The term protein-energy malnutrition (PEM) applies to a group of related disorders that include marasmus, kwashiorkor (see the images below), and intermediate states of marasmus-kwashiorkor.
Children with kwashiorkor have nutritional edema and metabolic disturbances, including hypoalbuminemia and hepatic steatosis, whereas marasmus is characterized by severe wasting.
Studies suggest that marasmus represents an adaptive response to starvation, whereas kwashiorkor represents a maladaptive response to starvation. Children may also present with a mixed picture of marasmus and kwashiorkor or with milder forms of malnutrition.
This photograph shows children and a nurse attendant at a Nigerian orphanage in the late 1960s. Note that four of the children have gray-blond hair, a symptom of the protein-deficiency disease kwashiorkor. Image courtesy of Dr Lyle Conrad and the Centers for Disease Control and Prevention Public Health Image Library.
This late 1960s photograph shows a seated, listless child who was among many individuals found with kwashiorkor in Nigerian relief camps during the Nigerian-Biafran war. Kwashiorkor is a disease that develops due to a severe dietary protein deficiency. This child, whose diet fit such a deficiency profile, presented with symptoms including edema of the legs and feet; light-colored, thinning hair; anemia; a pot-belly; and shiny skin. Image courtesy of Dr Lyle Conrad and the Centers for Disease Control and Prevention Public Health Image Library.

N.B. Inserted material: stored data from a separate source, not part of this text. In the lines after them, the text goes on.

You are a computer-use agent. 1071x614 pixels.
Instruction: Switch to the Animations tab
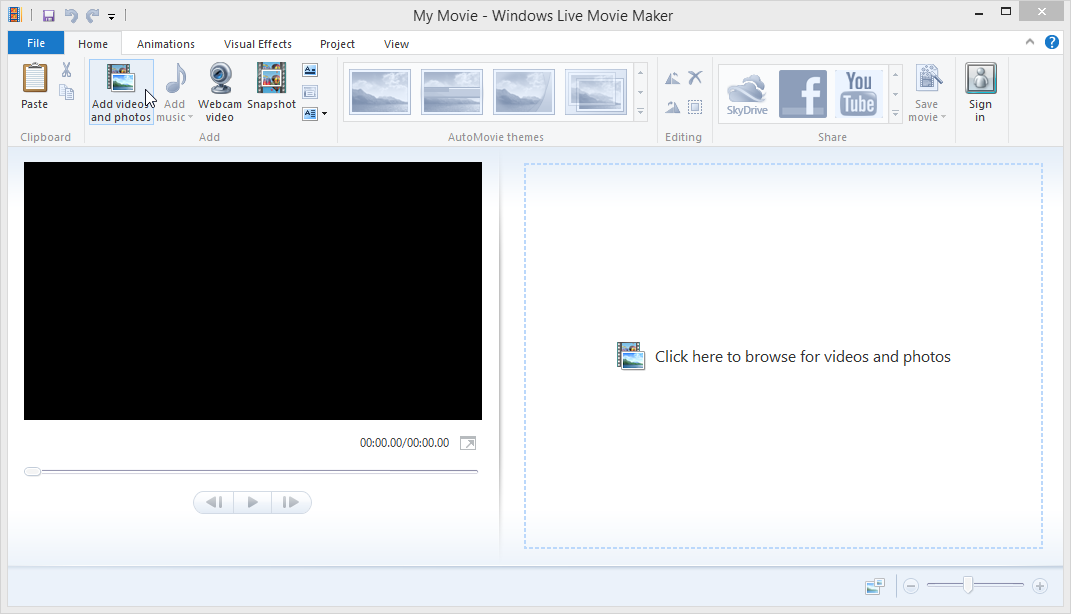(x=166, y=44)
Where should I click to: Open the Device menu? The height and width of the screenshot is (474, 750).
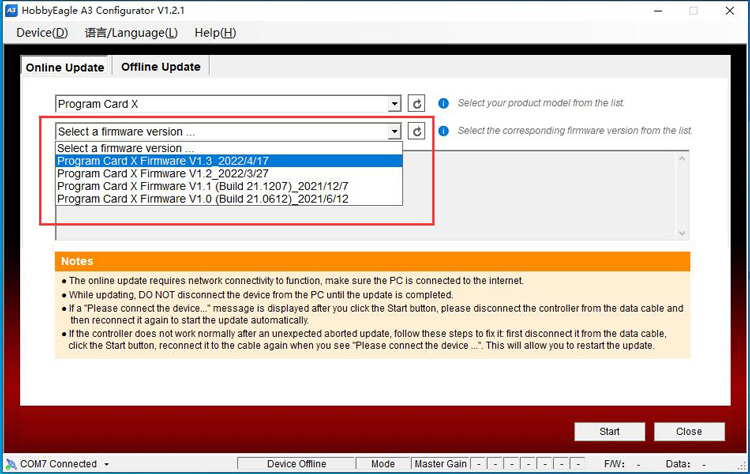click(42, 33)
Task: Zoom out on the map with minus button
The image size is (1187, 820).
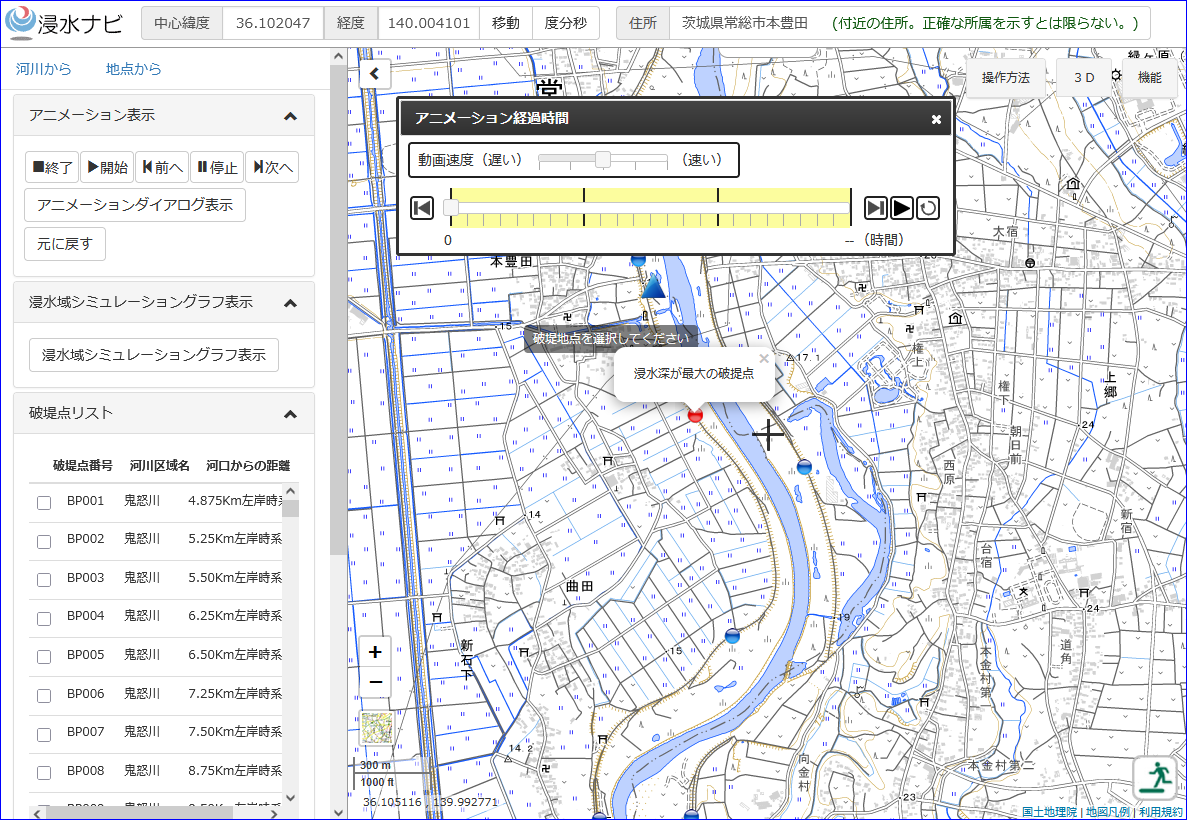Action: click(375, 682)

Protein-energry malnutition is a global issue, seen primarily in resource-limited countries. Overall, malnutrition has decreased worldwide, but the rates vary by region. For example, Asia has seen declines in this condition, whereas there has been a continued increase in African nations.
Malnutrition can be classified as acute versus chronic. Features of chronic malnutrition include stunted growth, mental apathy, developmental delay, and poor weight gain.
Acute malnutition manifests itself in two major forms: marasums (the most common form) and kwashiorkor, although some patients’ condition may manifest as a combination of both forms (marasmic kwashiorkor).
Children with marasmus are often low weight-for-height and have a reduced mid-upper arm circumference, as well as a head that appears large relative to the rest of their body. Other findings include dry skin, thin hair, and irritability. Kwashiorkor is characterized by peripheral pitting edema, as well as “moon facies,” hepatomegaly, and a pursed mouth.